By agreeing to Shopify's Terms, you give up the right to participate in a class action lawsuit against Shopify, meaning you cannot join with other merchants to collectively sue the company.
Shopify can suspend or permanently close your store at any time, with or without notice, if they believe you have violated their Terms or Acceptable Use Policy. This can result in loss of access to your business, data, and funds.
Shopify's financial responsibility to you is capped at the total fees you paid to Shopify in the 12 months before the incident. Shopify is not liable for lost profits, lost data, or indirect damages regardless of the cause.
You agree to defend and pay Shopify's legal costs if Shopify is sued or faces claims arising from your use of their platform, your store content, or your products.

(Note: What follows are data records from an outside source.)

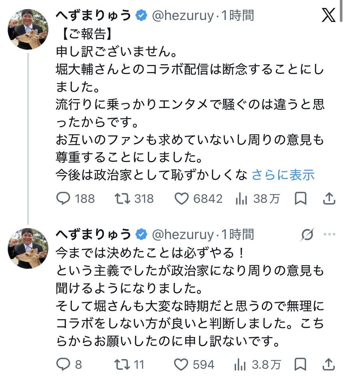Reply to the first post with 188 replies
This screenshot has width=345, height=379.
point(76,199)
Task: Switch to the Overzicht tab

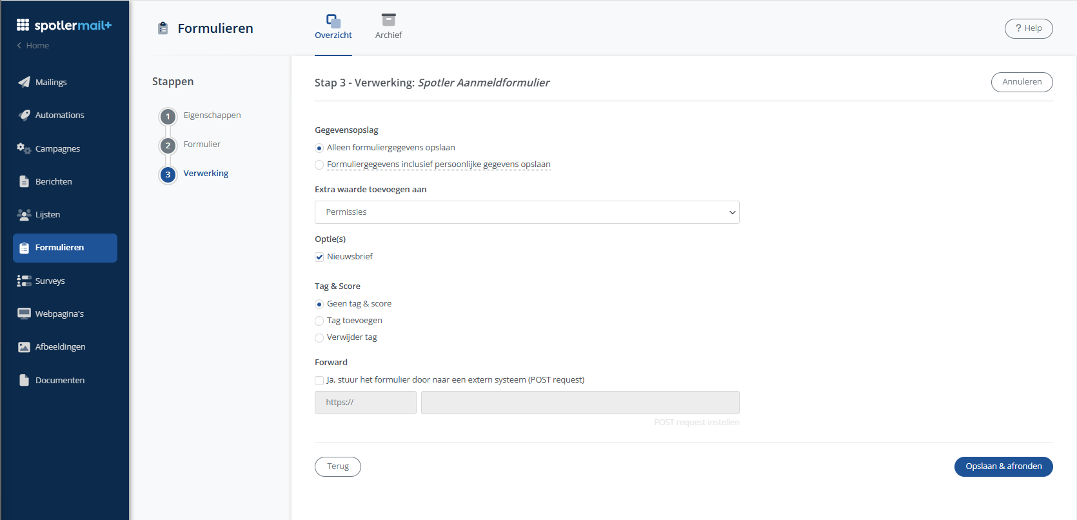Action: pos(333,27)
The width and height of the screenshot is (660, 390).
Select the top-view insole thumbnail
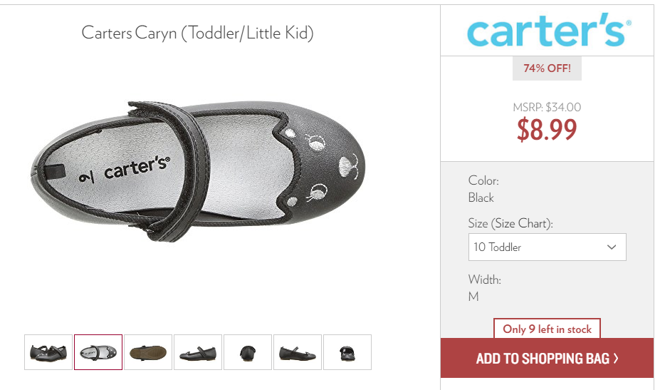coord(98,352)
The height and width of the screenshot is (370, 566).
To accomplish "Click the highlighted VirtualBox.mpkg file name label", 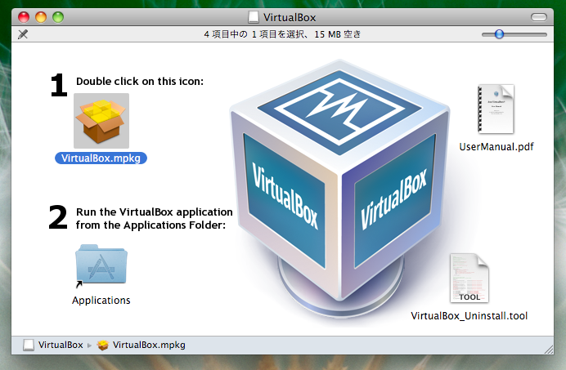I will pyautogui.click(x=101, y=158).
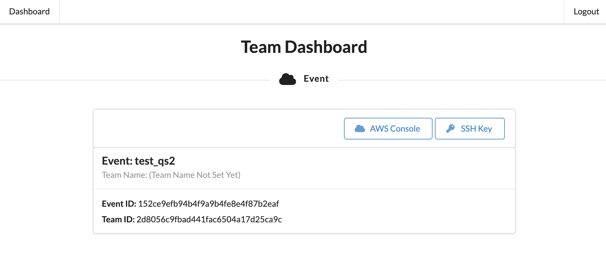Viewport: 606px width, 253px height.
Task: Open the AWS Console button
Action: click(388, 129)
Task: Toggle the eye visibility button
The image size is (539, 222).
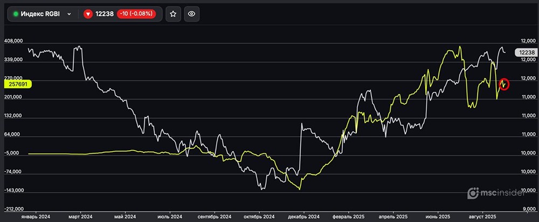Action: (191, 14)
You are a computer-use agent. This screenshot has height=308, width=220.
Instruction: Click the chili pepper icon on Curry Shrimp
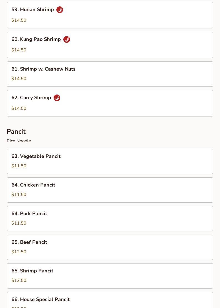(57, 98)
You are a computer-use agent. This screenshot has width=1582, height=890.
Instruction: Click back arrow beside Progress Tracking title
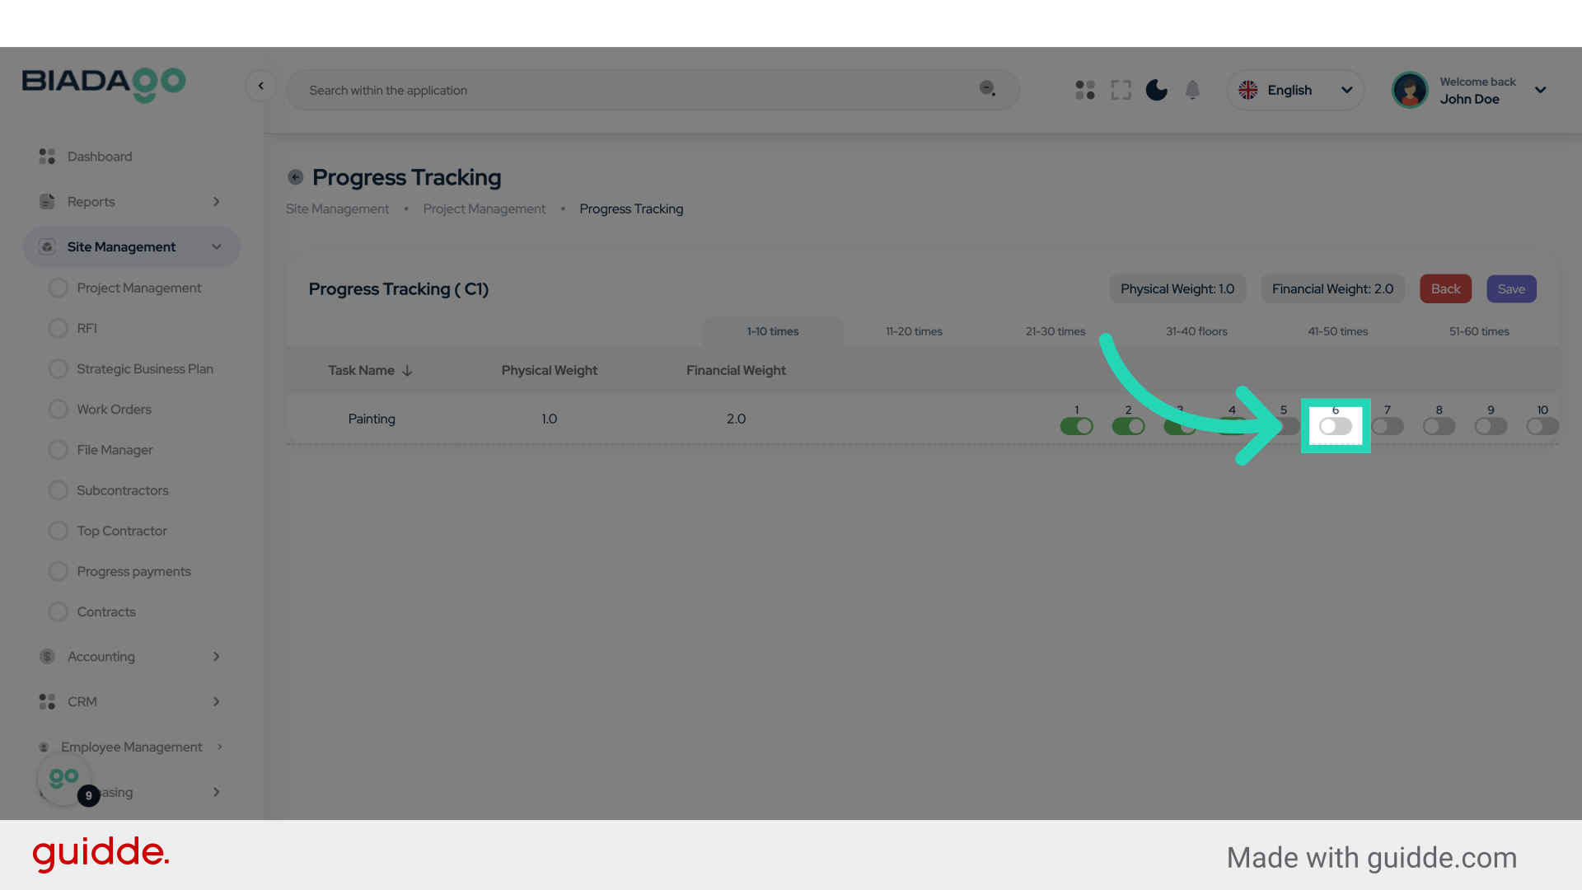295,177
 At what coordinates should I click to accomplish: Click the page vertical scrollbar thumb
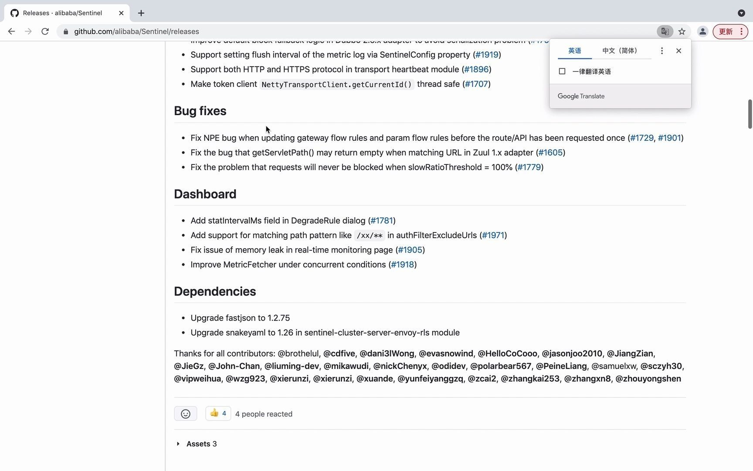[750, 114]
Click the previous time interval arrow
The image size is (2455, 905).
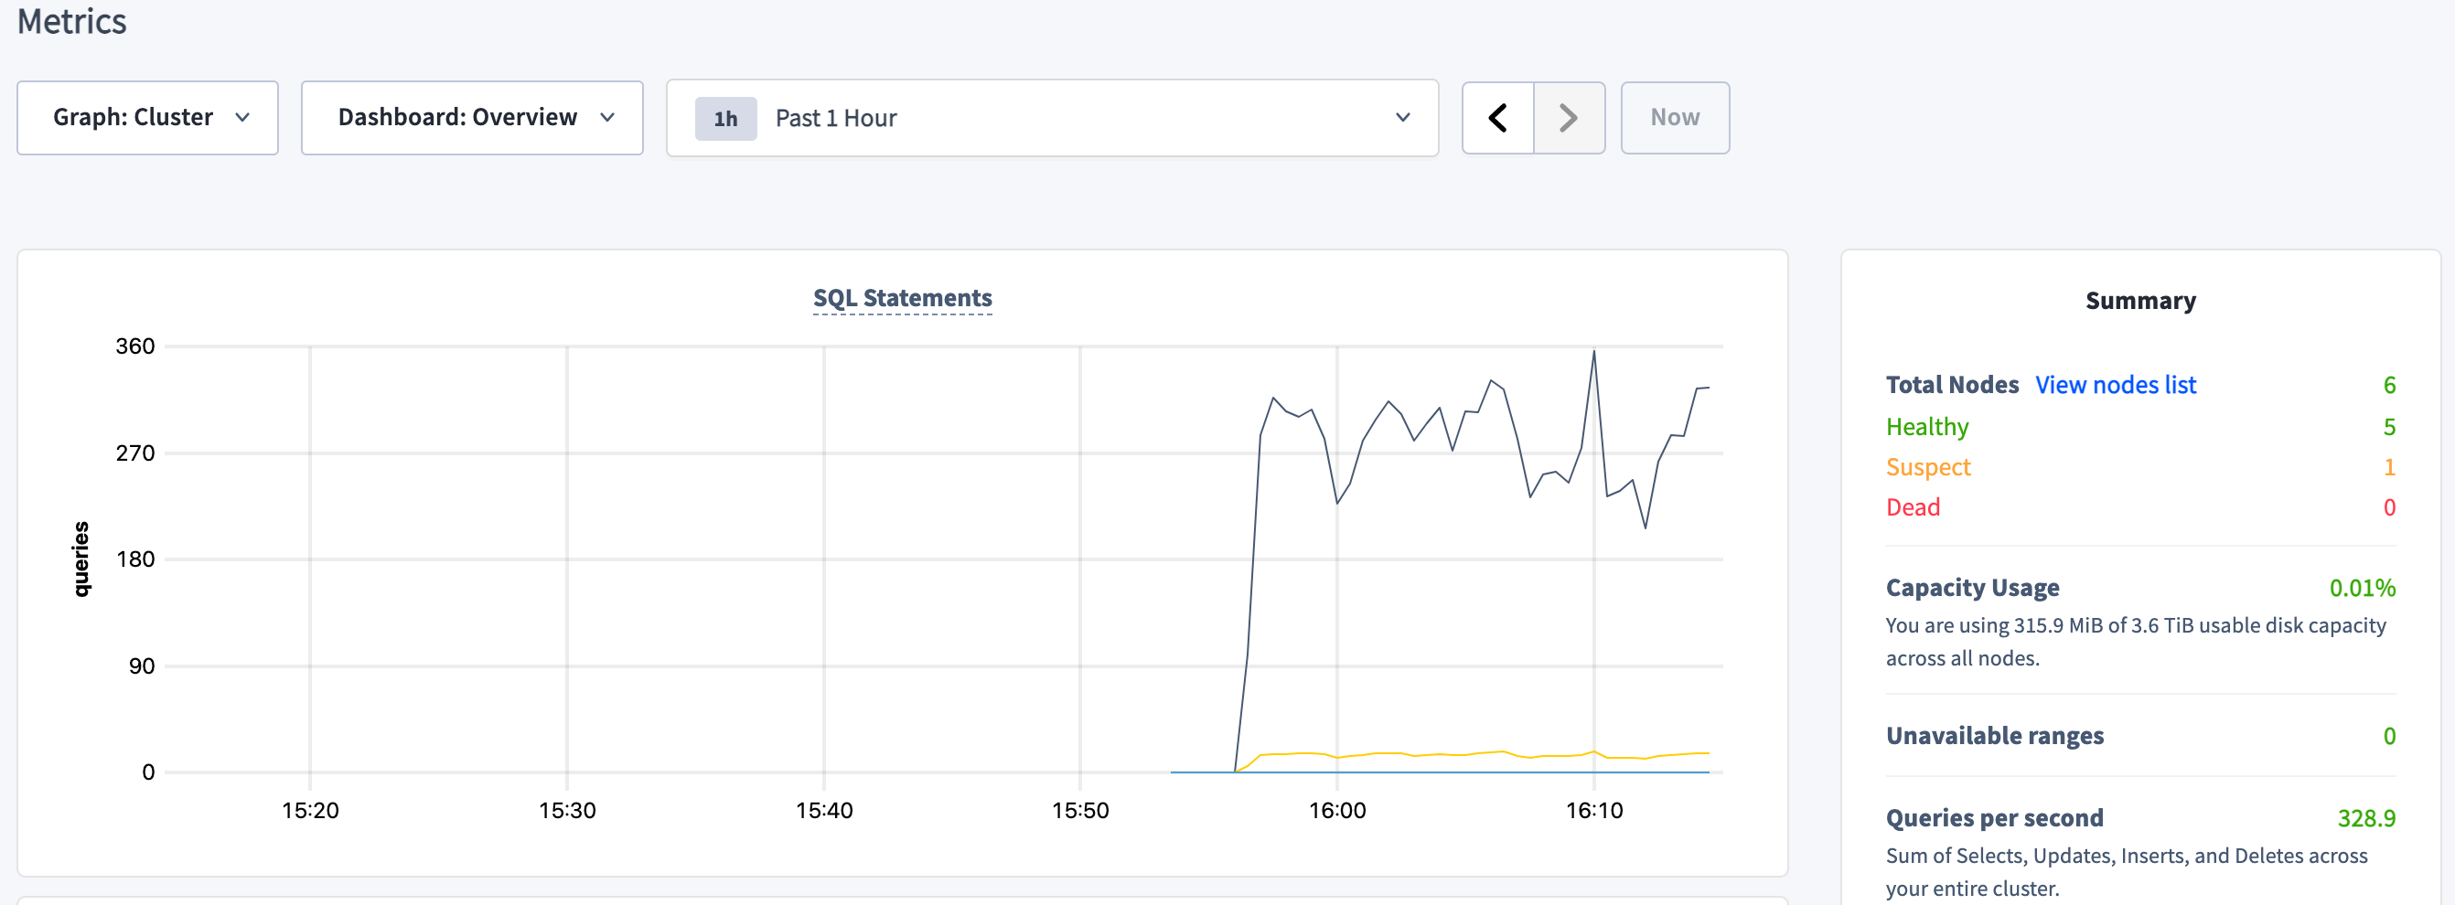click(1496, 117)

By uploading content — such as product images, descriptions, and branding — to Shopify's platform, you grant Shopify a license to use, reproduce, and display that content in connection with providing their services.
By agreeing to Shopify's Terms, you also automatically agree to Shopify's Acceptable Use Policy (AUP), which lists prohibited products and activities. Violating the AUP can result in immediate account termination.
Merchants must pay subscription fees and transaction fees on the schedule Shopify sets. Shopify can change its fees with notice, and failure to pay can result in service suspension.
Shopify's Terms are governed by the laws of Ontario, Canada (or Delaware for US merchants), meaning any legal proceedings take place under those legal systems, not necessarily in your home jurisdiction.
Shopify reserves the right to modify these Terms at any time. Continued use of the platform after changes are posted constitutes acceptance of the new Terms, even if you were not directly notified.